We also gave considerable thought into designing the parallel hash table in order to implement the unique BDD table and the cache. This task turned out to be much more difficult than we initially expected for a few reasons:
- The hardware we had access to did not have 128-bit compare-and-swap, which makes it significantly harder to implement a lockfree hash table since we need to do compare-and-swaps on a pointer plus a counter.
- We realized that we would have to implement our own garbage collector over the cache, which means we would need to maintain reference counters in order to keep the memory footprint manageable.
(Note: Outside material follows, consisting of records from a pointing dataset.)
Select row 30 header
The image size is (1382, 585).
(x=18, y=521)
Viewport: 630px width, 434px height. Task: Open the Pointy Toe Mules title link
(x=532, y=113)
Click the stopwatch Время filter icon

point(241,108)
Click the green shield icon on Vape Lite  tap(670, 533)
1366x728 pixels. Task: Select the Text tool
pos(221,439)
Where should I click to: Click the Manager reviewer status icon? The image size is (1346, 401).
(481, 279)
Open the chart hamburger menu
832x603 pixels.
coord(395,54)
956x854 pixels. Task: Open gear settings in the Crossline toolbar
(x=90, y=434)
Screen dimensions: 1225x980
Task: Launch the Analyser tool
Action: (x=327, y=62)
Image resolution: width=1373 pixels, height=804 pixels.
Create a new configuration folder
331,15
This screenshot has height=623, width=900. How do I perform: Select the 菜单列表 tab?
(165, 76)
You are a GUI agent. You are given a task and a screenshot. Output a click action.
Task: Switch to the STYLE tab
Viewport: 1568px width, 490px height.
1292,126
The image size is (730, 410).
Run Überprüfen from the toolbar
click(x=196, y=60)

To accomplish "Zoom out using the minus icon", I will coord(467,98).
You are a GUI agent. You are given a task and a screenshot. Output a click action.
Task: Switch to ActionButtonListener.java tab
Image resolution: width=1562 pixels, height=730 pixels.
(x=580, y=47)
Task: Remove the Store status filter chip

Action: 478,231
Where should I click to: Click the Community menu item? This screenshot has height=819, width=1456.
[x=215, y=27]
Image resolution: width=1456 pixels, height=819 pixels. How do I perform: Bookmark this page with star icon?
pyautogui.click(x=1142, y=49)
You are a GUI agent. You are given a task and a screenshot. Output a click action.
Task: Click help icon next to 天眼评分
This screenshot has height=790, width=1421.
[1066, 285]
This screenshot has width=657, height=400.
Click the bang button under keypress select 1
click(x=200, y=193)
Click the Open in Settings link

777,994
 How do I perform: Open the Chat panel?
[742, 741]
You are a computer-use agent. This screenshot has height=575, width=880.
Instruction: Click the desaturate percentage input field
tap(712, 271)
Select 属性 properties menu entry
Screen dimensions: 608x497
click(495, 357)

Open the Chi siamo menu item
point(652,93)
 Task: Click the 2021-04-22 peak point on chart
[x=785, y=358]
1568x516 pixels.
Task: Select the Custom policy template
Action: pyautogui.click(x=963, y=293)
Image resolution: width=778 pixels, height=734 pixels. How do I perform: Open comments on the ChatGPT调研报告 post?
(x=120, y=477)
We also spent a good amount of time trying to implement a fork-join parallelism model to handle work distribution. However, this turned out to be a dead-end because implementing such a system is significantly out-of-scope for the difficulty of a 418 project, especially when combined with the rest of the project. We ended up deciding to use the Cilk library instead.
- Verify the correctness of the sequential algorithm by implementing n-Queens (Chris)
- Finish work on the sequential RelProd algorithm, which is used for model checking (Chris)
- Finish the lockfree hash table for the cache and uniques table (Matt) 4/25:
- Finish the reachability algorithm for model checking (Chris)
- Finish cache and uniques table by adapting the lockfree hash table to the needs of the library (Matt) 4/29:
- Write some test cases to verify the correctness of the model checker (Chris)
- Finish adding fork-join parallelism via Cilk (Matt) 5/2:
- Benchmark against BuDDy and test the library to ensure correctness, debug as necessary (both)
- Gather data about the parallelism of our system, including the speedup and memory footprint (both) 5/6:
- Final fine tuning (both)
- Finish creating a final presentation for our project (both)
- Begin practicing for the presentation (both) 5/9:
- Finish final writeup (both)
Though we have given it much thought and done background research to ensure that it is reasonable, we have yet to actually test the code on a Xeon Phi using Cilk. Our hope is that Cilk will be enough for our fork-join needs though we a bit concerned that we will hit unforeseen roadblocks while actually implementing it in the Phi's. Our backup plan is to run the code on the GHC machines, which will give some benchmarks, though we may not be able to observe as large of a speedup.
Another big concern is the fact that we are somewhat blindly implementing BDD algorithms according to a few research papers that we have read. So far, things have been going reasonably well, but if we eventually get a correctness bug, it will be incredibly difficult to debug since the algorithms presented in the papers are quite complex and presented in a simplistic fashion. We will try to debug this by manually inspecting the BDD's, though this becomes unfeasible when we try to scale up. This may require help from Professor Bryant if we cannot solve the issue.
For our final presentation we hope to show:
- Implementing a simple BDD with our library to show how easy it is to use.
- Performance benchmarks for creating and operating on large BDD's compared against existing sequential libraries.
- STRETCH: Demonstration of a model checker for verifying the correctness of a piece of parallel code (i.e. deadlock detection).